Hi everyone! The long and the short of it is that I was so busy trying to figure out a Halfway Adequate First Post for the Year + getting excited brainstorming for our period drama party next month + trying to keep up with the LOTR read along that I completely forgot about Inklings! *face palm* Good news is, cliche or not, it makes for a very apropos January post.
So let us at it!
1. At any time during the month, on your own blog post a scene from a book or film that matches the prompt, including a link back here in your post.

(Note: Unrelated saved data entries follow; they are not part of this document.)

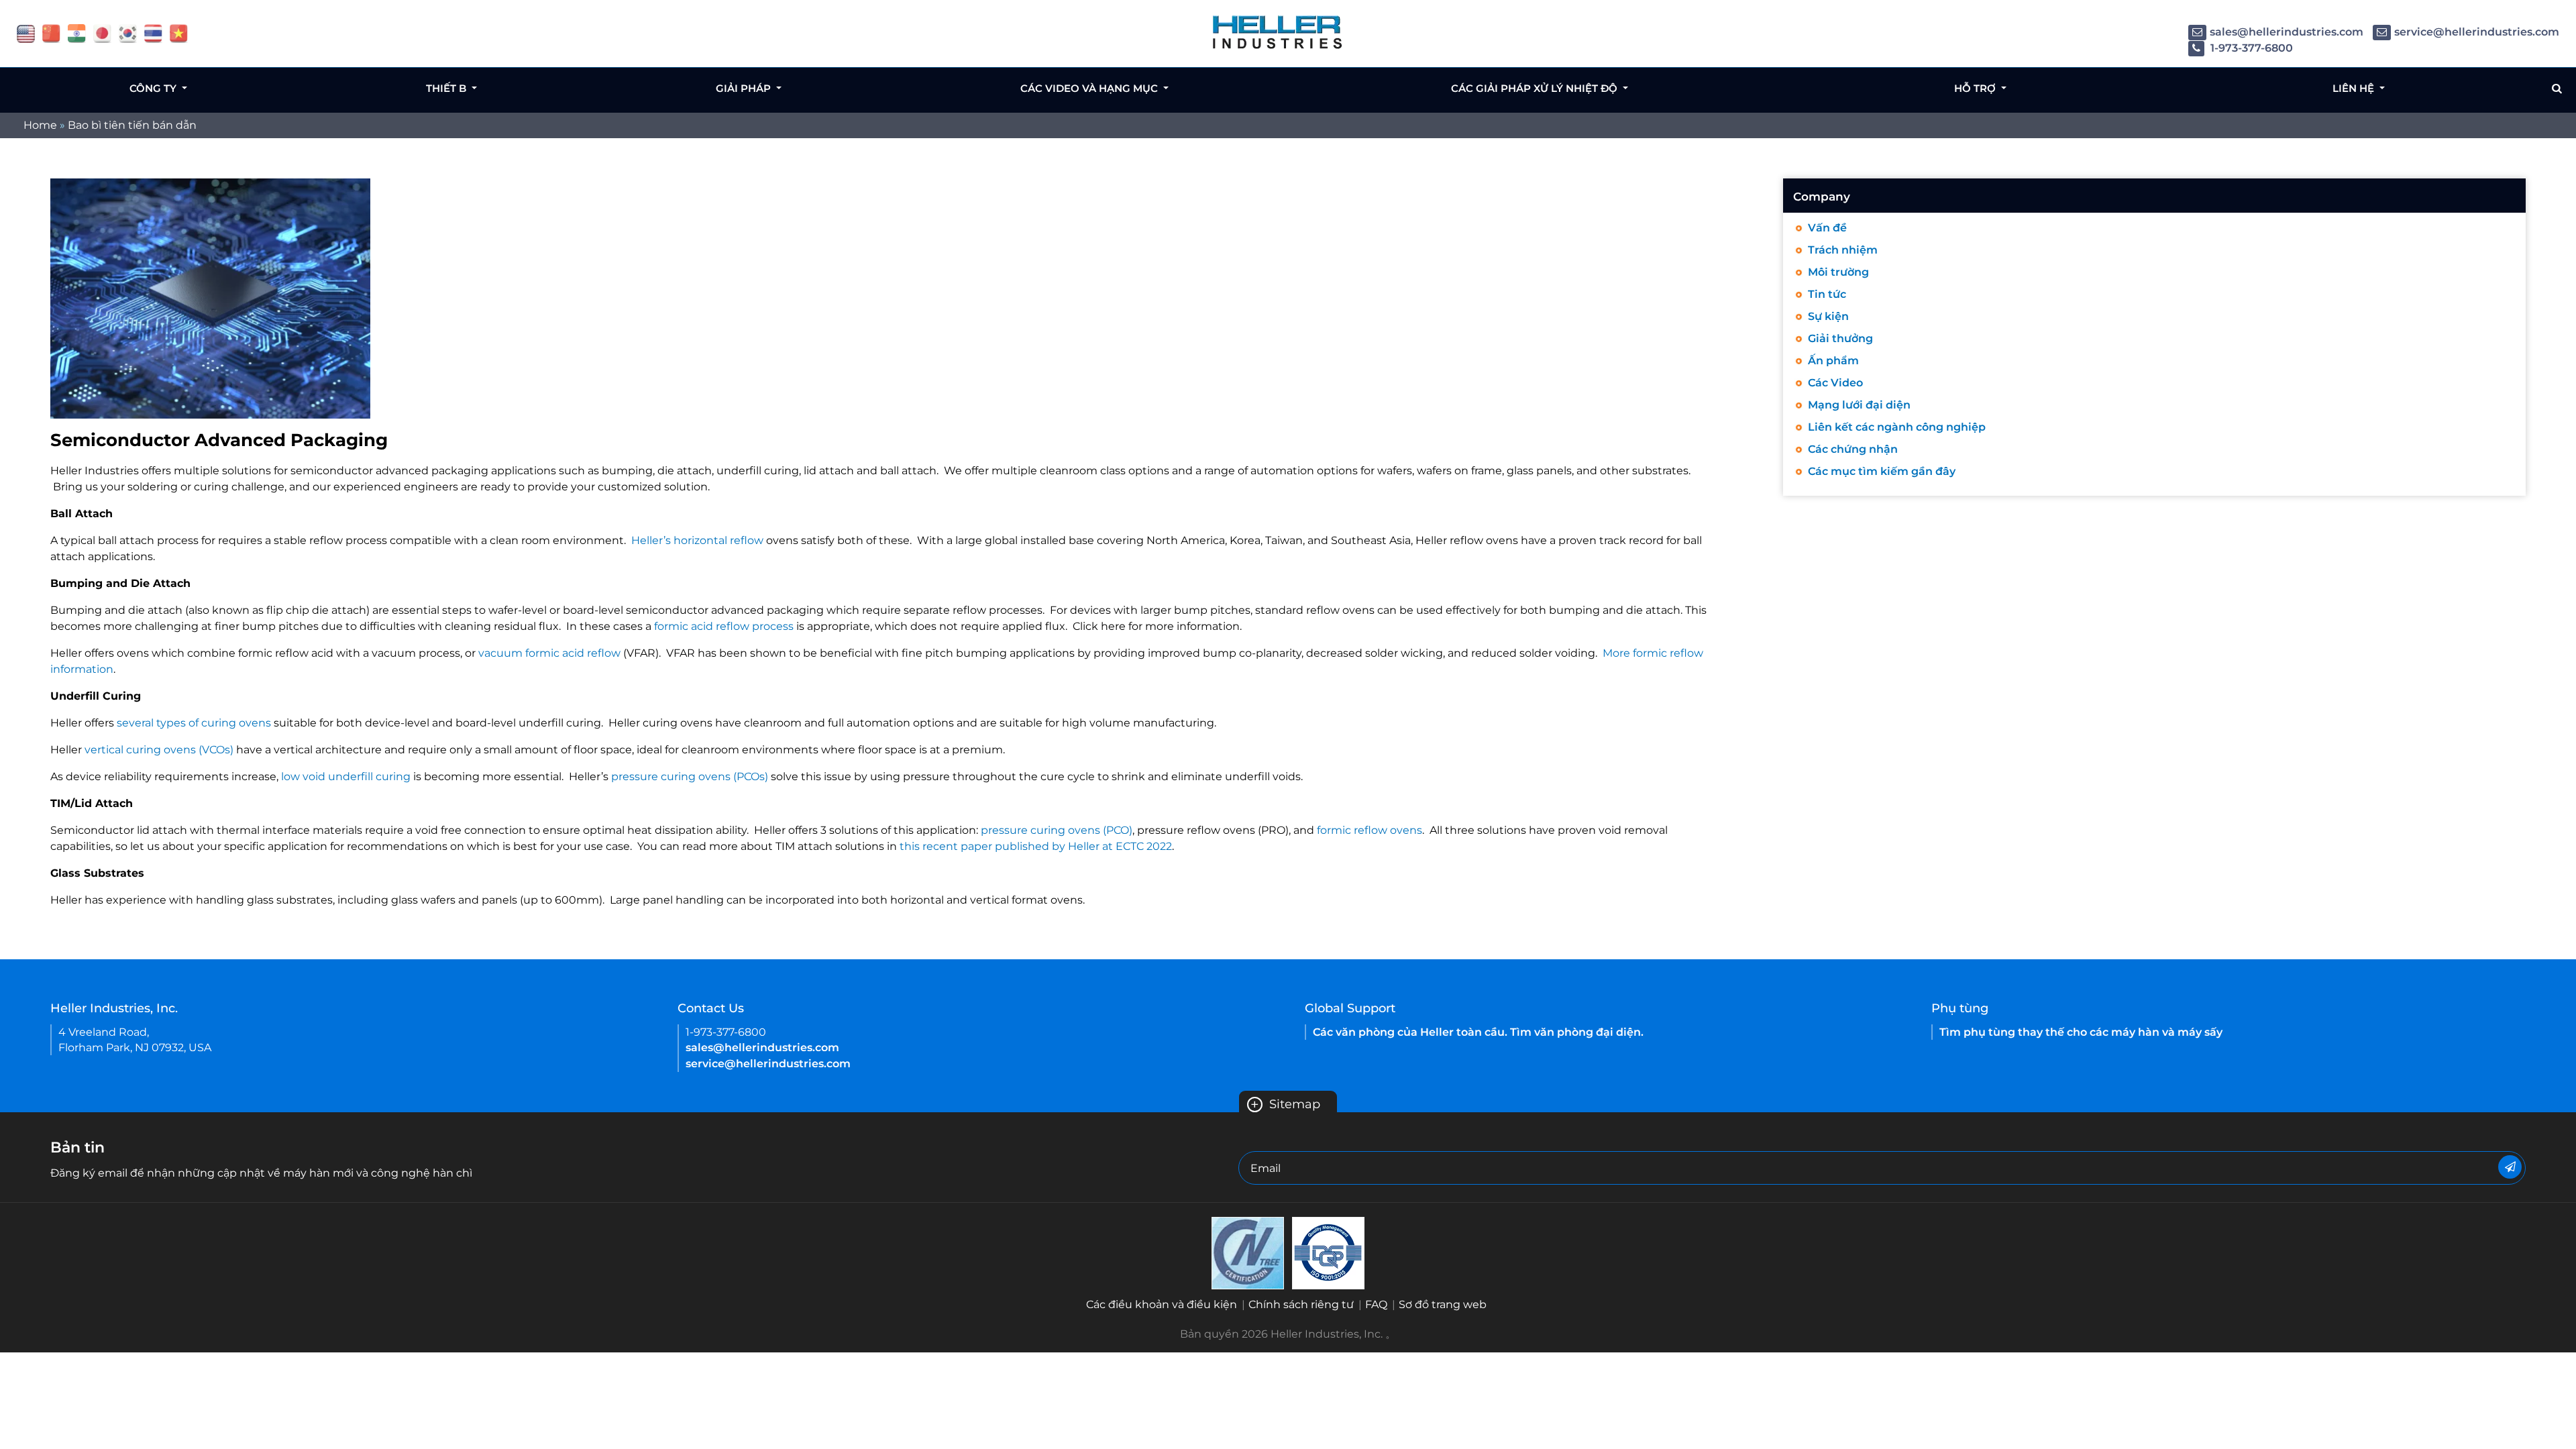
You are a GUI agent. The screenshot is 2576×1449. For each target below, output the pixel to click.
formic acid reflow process (724, 626)
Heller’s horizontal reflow (697, 540)
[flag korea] (128, 32)
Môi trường (1838, 272)
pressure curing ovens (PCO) (1056, 830)
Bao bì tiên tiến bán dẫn (132, 125)
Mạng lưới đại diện (1859, 404)
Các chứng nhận (1853, 449)
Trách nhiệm (1843, 250)
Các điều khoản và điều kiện (1161, 1304)
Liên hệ (2354, 88)
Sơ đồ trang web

2. Leave a link to your post in the comments section on this post and I'll post all your links with the next prompt. That's it!
January's prompt is:
A new beginning in book or film
My contribution comes from Jane Eyre, a book chock full of new beginnings, with the future as it materializes always masterfully tying in with who Jane is/what she's becoming all the way through. I haven't thought this out in all it's details, but it could be argued that every new beginning/pilgrimage section of her story leads directly into the next answering haven. (Yeah, that might all be obvious.) Anyway. It just got me thinking how Bronte ties those two ideas (a haven and a setting out) together. Also thinking how (with the possible exception of Lowood in the early years) she describes each of the havens her heroine finds -- pretty entirely shut away from the world all of them -- as still being worthy fields of endeavor, with work to be done.
"When Mrs. Fairfax had bidden me a kind good-night, and I had fastened my door, gazed leisurely round, and in some measure effaced the eerie impression made by that wide hall, that dark and spacious staircase, and that long, cold gallery, by the livelier aspect of my little room, I remembered that after a day of bodily fatigue and mental anxiety, I was now at last in safe haven. The impulse of gratitude swelled my heart, and I knelt down at the bedside, and offered up thanks where thanks were due; not forgetting, ere I rose, to implore aid on my further path, and the power of meriting the kindness which seemed so frankly offered me before it was earned. My couch had no thorns in it that night; my solitary room no fears. At once weary and content, I slept soon and soundly: when I awoke it was broad day." from Jane Eyre by Charlotte Bronte, Chapter 11
Love this story so much. Have you read or seen Jane Eyre?
Looking forward to seeing what you all come up with -- have fun!